Commonly used techniques to study the recovery of crude from saturated core plug samples are coreflooding and imbibition experiments using an Amott cell. Coreflooding is labor intensive, does not provide pore-scale imaging, takes close to a week or longer to operate, uses liters of solvents, and is also cost intensive. Imbibition experiments also do not provide a visual understanding of the oil recovery process at the pore scale. To address some of these challenges, transparent microfluidic devices made of glass that are capable of operating at close to reservoir conditions were developed to improve and complement conventionally used devices. These devices contain patterned channels representing carbonate pore networks. The interior surface of the channels are fully coated by growing a thin layer of calcite nanocrystals, which closely represent a carbonate reservoir’s rock chemistry. The surface is then treated by crude oil aging to generate appropriate wettability resembling the natural reservoir carbonates. The fabricated device was used to study the recovery of oil from porous networks and to successfully prescreen candidate surfactants for enhanced oil recovery (EOR) applications.

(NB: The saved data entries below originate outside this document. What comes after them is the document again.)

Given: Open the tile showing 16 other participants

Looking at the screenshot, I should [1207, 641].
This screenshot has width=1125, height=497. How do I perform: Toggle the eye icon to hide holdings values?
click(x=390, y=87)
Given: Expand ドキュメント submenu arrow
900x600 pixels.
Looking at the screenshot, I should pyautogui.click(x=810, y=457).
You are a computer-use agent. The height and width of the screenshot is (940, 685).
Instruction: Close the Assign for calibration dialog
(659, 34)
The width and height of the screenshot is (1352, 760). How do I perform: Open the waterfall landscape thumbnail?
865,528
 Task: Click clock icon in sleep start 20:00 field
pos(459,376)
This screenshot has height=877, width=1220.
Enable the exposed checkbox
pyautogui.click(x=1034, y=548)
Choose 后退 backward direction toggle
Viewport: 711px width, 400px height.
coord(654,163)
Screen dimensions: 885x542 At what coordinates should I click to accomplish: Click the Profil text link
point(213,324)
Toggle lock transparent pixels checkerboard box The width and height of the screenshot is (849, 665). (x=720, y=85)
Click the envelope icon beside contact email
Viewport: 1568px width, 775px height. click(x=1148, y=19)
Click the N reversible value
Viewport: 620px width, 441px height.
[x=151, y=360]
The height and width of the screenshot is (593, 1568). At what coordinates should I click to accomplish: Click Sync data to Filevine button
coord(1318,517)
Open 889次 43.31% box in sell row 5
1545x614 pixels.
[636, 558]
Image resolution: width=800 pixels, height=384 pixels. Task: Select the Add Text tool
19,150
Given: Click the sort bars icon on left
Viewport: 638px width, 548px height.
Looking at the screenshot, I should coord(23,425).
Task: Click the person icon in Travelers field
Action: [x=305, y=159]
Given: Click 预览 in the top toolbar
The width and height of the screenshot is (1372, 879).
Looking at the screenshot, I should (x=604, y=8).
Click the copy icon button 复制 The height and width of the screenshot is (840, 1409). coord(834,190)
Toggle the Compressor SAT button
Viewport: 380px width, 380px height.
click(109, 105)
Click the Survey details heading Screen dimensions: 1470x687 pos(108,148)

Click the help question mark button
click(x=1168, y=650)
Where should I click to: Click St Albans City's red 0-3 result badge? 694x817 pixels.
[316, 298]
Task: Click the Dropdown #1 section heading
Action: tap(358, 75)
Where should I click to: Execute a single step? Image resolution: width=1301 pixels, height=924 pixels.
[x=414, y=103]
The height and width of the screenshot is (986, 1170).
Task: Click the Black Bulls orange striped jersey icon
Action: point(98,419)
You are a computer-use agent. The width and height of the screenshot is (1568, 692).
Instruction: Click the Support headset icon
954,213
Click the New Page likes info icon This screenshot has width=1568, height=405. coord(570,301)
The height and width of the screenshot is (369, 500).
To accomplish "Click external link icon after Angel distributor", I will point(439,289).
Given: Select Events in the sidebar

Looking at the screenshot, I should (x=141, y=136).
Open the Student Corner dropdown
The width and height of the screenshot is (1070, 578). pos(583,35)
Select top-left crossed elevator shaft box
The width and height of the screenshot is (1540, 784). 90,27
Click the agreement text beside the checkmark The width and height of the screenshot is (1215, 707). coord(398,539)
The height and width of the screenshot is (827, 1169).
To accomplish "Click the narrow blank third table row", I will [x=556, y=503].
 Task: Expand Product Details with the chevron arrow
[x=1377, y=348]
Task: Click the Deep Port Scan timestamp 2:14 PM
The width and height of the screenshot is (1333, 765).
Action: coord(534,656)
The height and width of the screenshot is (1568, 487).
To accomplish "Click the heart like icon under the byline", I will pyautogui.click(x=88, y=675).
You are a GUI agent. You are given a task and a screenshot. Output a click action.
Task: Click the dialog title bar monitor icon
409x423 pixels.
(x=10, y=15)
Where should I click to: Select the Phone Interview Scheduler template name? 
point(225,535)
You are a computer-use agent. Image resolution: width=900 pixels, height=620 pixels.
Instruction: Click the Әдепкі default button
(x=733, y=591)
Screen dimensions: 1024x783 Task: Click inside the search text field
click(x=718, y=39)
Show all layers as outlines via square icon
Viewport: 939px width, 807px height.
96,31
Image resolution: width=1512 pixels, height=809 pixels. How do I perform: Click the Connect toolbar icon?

The microfluidic devices developed here allowed us to effectively differentiate between three in-house developed surfactant formulations. Data obtained by image analysis of the oil recovery process from within the porous microfluidic channels using various surfactants provided quantitative oil recovery for each chemical and served as a useful benchmark to differentiate the best candidate formulations. Results also were used to compare efficiency of surfactants based on interfacial tension and potential effects related to wettability alteration. The high-temperature microfluidics platform allows us to rapidly prescreen a large number of formulations for applications in EOR, visualize mobilization of the oil from porous structure at close to carbonate reservoir conditions, and allow cost savings by facilitating processes in developing best EOR formulations.